I have a customer that experiences this error during a build with Lab Management:
Exception Message: Team Foundation Server could not complete the deployment task for machine xxx ….Server stack trace: at Microsoft.TeamFoundation.Lab.Workflow.Activities.RunDeploymentTask.ExecuteDeploymentTask.RunCommand(AsyncState state) at System.Runtime.Remoting.Messaging.StackBuilderSink._PrivateProcessMessage(IntPtr md, Object args, Object server, Object& outArgs) at System.Runtime.Remoting.Messaging.StackBuilderSink.AsyncProcessMessage(IMessage msg, IMessageSink replySink)Exception rethrown at : at System.Runtime.Remoting.Proxies.RealProxy.EndInvokeHelper(Message reqMsg, Boolean bProxyCase) at System.Runtime.Remoting.Proxies.RemotingProxy.Invoke(Object NotUsed, MessageData& msgData) at System.Action`1.EndInvoke(IAsyncResult result) at Microsoft.TeamFoundation.Lab.Workflow.Activities.RunDeploymentTask.ExecuteDeploymentTask.EndExecute(AsyncCodeActivityContext context, IAsyncResult result) at System.Activities.AsyncCodeActivity.CompleteAsyncCodeActivityData.CompleteAsyncCodeActivityWorkItem.Execute(ActivityExecutor executor, BookmarkManager bookmarkManager)
This customer is developing a complex software that uses OpenGL to render on the screen and it uses lots of custom code to verify the output of the rendering. Lab management build is simply an Xcopy deploy of the nightly build on a physical environment where the UI test are run on the output of the nightly build.

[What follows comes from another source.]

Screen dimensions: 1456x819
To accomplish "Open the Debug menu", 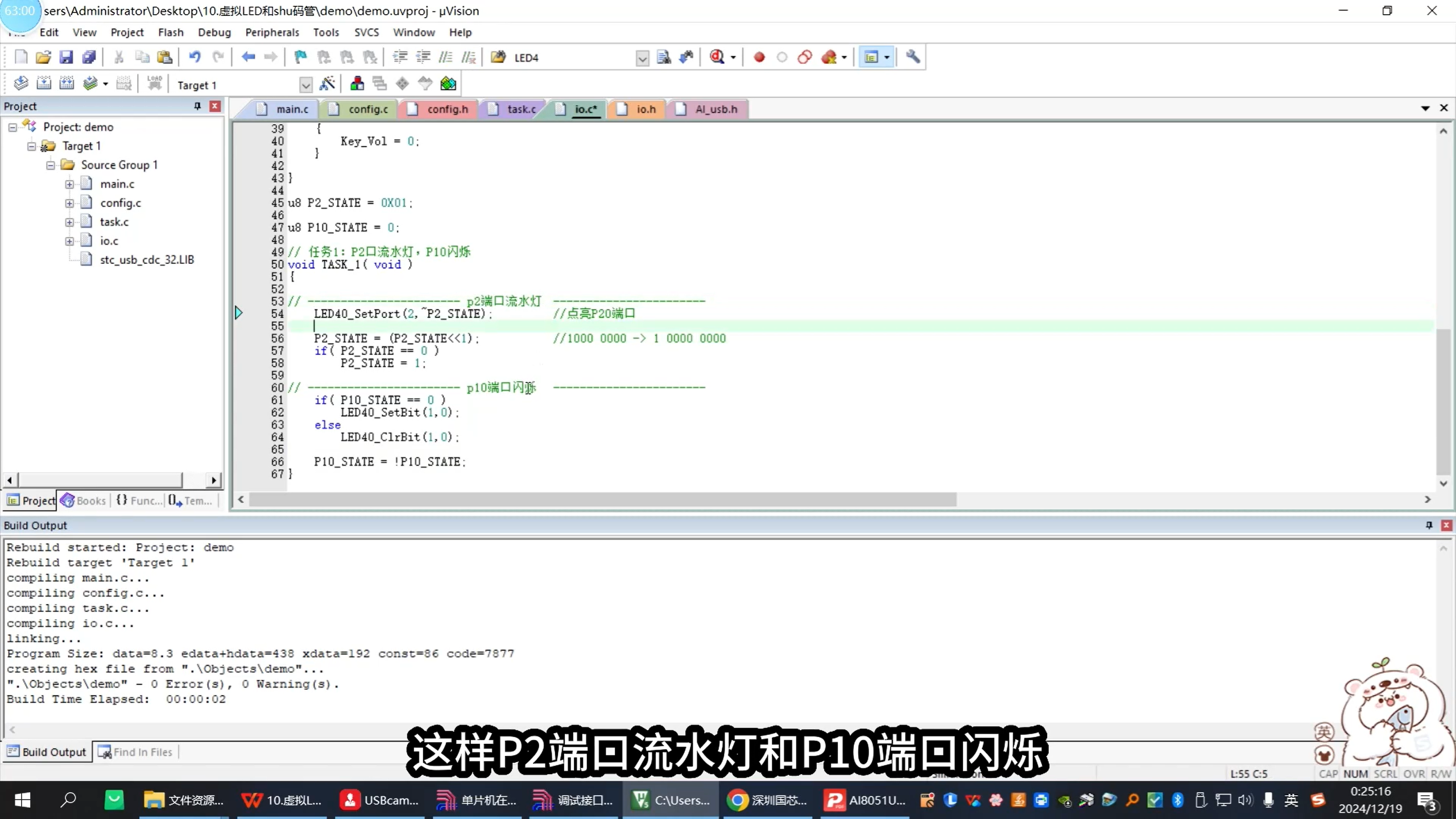I will click(214, 32).
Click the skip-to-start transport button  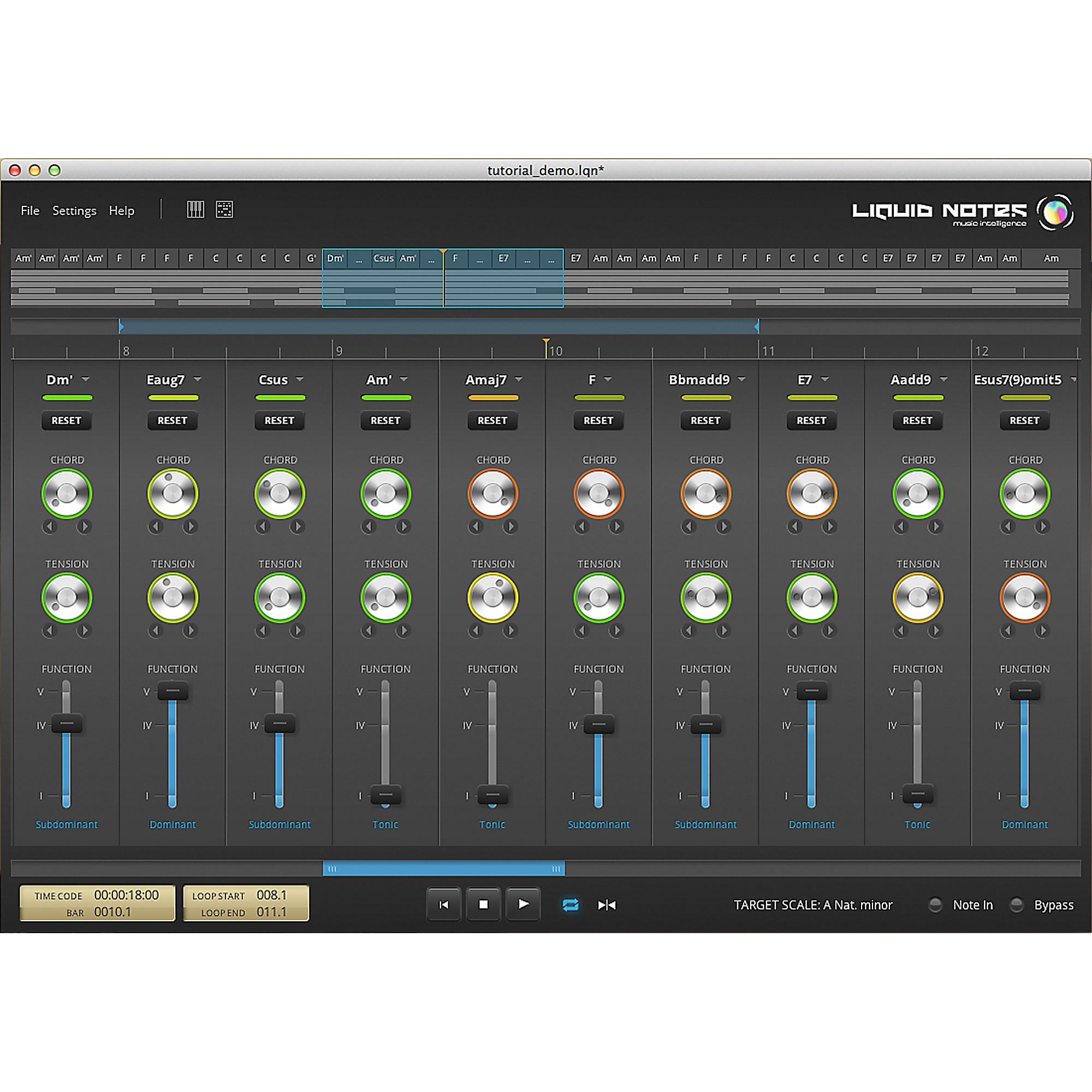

This kind of errors are not really informative, moreover we have a strange behavior, the first run of the build usually fails, if you run it the secondo time most of the time it got green, the third time it is always ok. Since deployment scripts usually copy build output to the server, this sounds like a timeout. The first time the script runs it copies some files, then it goes in timeout, the subsequent run will finish copying the rest of the files and everything is good (copy is made with robocopy so only files that were not still copied will be copied the subsequent run).
The strange aspect is that the timeout happens after a couple of minutes of run, while the build is configured to wait for 30 minutes for deploy script to finish.
If you have such a problem, please check how you are actually deploying binaries to the server.
Figure 1: Deploy phase of a Lab Management Build
In such example, deployment is done invoking robocopy and xcopy directly from cmd /c and this could cause a problem of timeout. The bad stuff about this kind of error, is that it does seems to completely ignore timeout value for deployment script that you specify in the build. If you have this kind of deploy, I strongly suggests you to move to a script based solution (PowerShell is the best choice but a simple bat can be enough). I’ve blogged in the past on how to deploy a Web Project and a Database in a Lab Management virtual environment. My suggestion is creating a script that will be stored inside source control, then reference the build in the solution so it will be copied in drop folder during a build, and finally configure Lab Management Build to run script on the machine.
Figure 2: Deploy the build using scripts in source control that will be copied to drop location
Using the deploy script instead of using directly Cmd.exe solved the problem and the build now is able to deploy all the times without problems.